__WHAT IS EXPECTED__
For each line in the data below that holds "heading", return a copy.

Start of Block

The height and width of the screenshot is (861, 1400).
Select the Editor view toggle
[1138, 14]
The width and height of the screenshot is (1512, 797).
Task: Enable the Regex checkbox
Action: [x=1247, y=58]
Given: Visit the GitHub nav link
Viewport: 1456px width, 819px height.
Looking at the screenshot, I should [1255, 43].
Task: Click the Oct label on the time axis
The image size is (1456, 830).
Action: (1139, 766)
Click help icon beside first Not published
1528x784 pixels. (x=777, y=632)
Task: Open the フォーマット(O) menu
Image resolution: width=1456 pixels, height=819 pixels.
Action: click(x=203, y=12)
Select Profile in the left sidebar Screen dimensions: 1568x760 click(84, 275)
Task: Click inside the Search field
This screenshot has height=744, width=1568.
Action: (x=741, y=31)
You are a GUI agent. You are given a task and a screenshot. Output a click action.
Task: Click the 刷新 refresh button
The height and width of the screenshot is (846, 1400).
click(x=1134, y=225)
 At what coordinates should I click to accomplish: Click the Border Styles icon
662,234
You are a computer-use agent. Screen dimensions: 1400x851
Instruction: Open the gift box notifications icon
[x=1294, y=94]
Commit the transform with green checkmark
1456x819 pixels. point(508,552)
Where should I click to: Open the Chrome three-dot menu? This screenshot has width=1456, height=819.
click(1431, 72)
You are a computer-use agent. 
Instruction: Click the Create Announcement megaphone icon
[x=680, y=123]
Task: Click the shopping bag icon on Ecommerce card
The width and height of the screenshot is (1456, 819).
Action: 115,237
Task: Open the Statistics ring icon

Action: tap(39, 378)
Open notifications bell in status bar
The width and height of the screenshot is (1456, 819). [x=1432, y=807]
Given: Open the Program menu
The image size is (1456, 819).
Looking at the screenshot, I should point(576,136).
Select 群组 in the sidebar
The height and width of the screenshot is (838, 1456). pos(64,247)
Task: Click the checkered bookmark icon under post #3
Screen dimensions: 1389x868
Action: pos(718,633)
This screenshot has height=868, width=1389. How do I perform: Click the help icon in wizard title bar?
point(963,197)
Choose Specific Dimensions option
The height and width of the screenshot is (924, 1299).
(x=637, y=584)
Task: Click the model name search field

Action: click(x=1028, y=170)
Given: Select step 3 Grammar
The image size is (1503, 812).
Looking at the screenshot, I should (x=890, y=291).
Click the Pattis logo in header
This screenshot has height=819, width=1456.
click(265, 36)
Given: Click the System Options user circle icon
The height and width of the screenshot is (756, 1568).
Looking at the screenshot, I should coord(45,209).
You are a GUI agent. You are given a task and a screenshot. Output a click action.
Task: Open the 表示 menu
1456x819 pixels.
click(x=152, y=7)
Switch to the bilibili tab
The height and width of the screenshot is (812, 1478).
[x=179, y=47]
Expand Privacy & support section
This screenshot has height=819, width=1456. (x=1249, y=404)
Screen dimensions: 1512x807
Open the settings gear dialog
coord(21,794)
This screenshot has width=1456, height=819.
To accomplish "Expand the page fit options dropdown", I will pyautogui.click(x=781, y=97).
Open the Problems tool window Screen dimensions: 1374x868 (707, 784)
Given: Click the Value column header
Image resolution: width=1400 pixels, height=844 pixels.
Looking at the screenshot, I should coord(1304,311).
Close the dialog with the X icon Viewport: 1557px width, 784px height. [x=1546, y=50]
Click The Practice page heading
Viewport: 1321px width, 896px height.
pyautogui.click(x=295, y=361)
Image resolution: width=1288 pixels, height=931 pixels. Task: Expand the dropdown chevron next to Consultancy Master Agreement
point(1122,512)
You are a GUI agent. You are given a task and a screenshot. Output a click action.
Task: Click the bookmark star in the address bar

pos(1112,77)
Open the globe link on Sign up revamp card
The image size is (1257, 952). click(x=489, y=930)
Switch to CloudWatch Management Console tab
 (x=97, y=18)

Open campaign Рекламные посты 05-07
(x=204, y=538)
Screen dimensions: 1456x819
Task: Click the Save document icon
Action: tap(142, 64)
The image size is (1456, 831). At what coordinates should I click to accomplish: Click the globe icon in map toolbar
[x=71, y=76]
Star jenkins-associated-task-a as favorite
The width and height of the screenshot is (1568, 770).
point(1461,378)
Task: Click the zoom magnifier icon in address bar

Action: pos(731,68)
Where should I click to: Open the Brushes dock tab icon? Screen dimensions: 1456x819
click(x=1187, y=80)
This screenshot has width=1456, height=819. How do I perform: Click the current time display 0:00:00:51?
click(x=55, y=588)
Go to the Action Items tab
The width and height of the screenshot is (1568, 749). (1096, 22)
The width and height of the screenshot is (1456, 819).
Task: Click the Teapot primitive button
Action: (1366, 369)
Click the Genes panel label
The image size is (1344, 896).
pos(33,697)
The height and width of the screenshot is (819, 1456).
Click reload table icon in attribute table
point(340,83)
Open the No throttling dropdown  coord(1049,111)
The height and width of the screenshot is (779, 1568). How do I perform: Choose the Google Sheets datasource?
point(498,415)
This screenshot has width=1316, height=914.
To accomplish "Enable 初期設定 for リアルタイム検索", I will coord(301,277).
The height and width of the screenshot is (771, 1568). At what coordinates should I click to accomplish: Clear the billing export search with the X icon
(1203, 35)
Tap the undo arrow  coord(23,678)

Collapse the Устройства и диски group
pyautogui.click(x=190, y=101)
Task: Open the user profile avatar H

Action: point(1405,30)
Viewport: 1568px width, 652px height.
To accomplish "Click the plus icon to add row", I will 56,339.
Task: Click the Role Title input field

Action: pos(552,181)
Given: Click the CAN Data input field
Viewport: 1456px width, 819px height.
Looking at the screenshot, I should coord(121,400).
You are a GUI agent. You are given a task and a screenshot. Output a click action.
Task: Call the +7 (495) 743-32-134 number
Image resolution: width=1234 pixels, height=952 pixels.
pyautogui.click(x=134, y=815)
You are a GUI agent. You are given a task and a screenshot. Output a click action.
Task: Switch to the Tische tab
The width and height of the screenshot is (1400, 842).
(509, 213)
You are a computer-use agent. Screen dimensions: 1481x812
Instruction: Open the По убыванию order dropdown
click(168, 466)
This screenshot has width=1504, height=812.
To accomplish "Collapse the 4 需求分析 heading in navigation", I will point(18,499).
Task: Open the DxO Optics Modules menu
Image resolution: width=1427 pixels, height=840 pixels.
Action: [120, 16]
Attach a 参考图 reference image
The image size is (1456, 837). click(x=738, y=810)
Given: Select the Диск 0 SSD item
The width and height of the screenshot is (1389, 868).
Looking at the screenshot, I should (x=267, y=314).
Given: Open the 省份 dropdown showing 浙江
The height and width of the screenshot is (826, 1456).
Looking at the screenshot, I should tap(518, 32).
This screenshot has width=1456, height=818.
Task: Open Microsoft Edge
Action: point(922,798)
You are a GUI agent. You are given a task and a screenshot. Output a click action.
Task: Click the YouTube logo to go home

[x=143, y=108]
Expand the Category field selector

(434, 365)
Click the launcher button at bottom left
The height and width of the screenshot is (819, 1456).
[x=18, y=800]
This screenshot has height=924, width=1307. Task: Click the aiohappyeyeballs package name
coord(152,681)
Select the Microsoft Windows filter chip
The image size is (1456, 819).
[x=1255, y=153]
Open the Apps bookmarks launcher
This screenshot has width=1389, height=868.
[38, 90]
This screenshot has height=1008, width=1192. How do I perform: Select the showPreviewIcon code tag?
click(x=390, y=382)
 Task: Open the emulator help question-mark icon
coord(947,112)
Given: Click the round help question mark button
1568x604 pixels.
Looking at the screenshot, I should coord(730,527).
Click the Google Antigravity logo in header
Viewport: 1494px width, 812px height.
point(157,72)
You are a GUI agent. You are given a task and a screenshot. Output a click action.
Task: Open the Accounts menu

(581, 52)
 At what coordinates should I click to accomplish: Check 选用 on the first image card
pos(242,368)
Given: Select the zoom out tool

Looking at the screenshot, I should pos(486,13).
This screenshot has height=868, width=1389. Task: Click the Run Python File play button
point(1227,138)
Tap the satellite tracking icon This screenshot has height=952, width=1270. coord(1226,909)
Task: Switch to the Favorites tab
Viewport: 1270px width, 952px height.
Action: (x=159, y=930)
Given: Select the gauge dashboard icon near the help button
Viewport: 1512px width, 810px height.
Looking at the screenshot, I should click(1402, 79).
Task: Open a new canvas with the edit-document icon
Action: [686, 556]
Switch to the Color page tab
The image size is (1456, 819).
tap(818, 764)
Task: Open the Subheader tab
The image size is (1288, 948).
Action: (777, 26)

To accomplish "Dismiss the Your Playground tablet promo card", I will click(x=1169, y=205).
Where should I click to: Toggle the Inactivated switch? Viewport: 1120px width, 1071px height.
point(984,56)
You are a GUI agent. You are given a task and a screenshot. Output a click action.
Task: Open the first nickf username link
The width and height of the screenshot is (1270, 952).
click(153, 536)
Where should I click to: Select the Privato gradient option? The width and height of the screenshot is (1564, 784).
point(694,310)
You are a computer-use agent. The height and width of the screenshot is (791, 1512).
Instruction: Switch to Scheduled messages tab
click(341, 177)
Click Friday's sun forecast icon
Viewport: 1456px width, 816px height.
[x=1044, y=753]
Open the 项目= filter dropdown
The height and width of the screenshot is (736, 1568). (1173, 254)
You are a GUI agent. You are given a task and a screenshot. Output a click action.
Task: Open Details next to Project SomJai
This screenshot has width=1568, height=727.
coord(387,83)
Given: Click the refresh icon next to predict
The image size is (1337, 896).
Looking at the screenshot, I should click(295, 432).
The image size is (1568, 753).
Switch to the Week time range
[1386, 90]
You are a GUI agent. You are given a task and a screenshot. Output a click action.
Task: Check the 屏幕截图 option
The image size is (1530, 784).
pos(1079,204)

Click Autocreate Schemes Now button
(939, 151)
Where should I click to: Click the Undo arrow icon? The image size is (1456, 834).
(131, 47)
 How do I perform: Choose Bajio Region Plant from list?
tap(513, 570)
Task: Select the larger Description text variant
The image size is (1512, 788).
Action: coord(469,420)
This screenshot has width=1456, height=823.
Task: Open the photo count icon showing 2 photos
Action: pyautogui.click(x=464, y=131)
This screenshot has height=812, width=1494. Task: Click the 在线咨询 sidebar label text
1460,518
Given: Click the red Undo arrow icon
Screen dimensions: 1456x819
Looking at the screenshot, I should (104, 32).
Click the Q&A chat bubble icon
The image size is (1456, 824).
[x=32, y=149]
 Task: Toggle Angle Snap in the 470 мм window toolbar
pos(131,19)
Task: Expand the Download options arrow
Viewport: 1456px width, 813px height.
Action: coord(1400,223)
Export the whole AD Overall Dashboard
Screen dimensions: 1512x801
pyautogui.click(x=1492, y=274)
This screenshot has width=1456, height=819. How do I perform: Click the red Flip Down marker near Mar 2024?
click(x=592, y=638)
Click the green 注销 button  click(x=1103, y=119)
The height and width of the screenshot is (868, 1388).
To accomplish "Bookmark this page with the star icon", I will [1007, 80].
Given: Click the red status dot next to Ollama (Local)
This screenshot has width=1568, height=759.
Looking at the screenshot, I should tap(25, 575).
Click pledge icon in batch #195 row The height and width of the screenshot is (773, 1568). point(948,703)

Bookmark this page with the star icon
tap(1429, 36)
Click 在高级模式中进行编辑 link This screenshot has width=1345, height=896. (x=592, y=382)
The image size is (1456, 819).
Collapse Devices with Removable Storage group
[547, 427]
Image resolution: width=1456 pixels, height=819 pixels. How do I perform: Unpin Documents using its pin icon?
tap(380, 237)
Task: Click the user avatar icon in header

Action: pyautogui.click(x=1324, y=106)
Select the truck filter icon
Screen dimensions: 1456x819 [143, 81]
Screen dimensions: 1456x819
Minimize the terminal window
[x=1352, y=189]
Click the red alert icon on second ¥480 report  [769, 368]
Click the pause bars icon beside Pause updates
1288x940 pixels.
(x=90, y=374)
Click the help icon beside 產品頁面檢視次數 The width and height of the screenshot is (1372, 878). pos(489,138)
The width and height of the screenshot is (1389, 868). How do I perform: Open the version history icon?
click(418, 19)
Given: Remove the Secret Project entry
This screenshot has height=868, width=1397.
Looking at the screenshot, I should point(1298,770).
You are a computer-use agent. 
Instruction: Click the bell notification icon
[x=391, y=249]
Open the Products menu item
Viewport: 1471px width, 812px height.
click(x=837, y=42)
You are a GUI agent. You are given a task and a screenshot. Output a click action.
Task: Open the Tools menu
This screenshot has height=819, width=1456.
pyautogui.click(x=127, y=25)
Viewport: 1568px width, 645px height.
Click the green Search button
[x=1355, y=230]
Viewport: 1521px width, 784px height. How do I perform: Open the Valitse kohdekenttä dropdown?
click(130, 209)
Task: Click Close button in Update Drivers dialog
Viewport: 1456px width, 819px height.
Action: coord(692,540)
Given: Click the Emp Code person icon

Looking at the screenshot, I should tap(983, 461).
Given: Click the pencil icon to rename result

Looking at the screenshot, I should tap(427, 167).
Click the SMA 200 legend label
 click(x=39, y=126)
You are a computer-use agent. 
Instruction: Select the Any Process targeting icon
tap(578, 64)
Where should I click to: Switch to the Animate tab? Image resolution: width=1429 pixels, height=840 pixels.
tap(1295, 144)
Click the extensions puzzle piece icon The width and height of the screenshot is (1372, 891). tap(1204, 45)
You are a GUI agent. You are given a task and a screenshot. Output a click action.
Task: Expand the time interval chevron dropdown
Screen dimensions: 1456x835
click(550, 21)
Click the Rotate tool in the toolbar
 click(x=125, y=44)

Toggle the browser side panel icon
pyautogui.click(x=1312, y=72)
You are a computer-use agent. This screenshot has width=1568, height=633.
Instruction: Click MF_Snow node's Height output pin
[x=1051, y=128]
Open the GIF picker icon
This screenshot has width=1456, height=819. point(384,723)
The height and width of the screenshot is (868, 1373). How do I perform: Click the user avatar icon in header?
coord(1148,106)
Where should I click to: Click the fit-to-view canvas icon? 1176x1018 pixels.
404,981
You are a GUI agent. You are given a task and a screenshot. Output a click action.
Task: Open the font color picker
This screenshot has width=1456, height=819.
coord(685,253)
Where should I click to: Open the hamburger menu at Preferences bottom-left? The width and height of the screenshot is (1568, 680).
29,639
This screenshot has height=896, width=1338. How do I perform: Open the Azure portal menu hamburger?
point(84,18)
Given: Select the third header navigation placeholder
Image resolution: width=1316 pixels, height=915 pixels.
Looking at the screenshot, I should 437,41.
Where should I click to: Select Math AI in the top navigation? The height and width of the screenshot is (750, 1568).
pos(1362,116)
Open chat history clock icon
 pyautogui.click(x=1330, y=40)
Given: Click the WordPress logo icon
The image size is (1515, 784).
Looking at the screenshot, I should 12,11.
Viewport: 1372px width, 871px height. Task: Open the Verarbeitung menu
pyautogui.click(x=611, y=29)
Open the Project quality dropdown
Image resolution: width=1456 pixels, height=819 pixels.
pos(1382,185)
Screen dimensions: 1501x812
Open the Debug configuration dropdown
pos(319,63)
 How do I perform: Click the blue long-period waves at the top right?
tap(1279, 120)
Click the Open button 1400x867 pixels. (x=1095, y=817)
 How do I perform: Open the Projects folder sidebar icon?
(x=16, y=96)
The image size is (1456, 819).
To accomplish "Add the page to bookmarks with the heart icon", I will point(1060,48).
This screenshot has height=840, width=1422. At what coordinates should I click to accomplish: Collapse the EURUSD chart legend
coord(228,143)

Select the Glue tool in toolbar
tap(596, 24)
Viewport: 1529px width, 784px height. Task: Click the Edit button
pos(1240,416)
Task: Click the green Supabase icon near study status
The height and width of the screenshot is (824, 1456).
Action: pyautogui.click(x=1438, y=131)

End of Block

__RESPONSE__
Click The Practice page heading
To accomplish "Collapse the 4 需求分析 heading in navigation", I will point(18,499).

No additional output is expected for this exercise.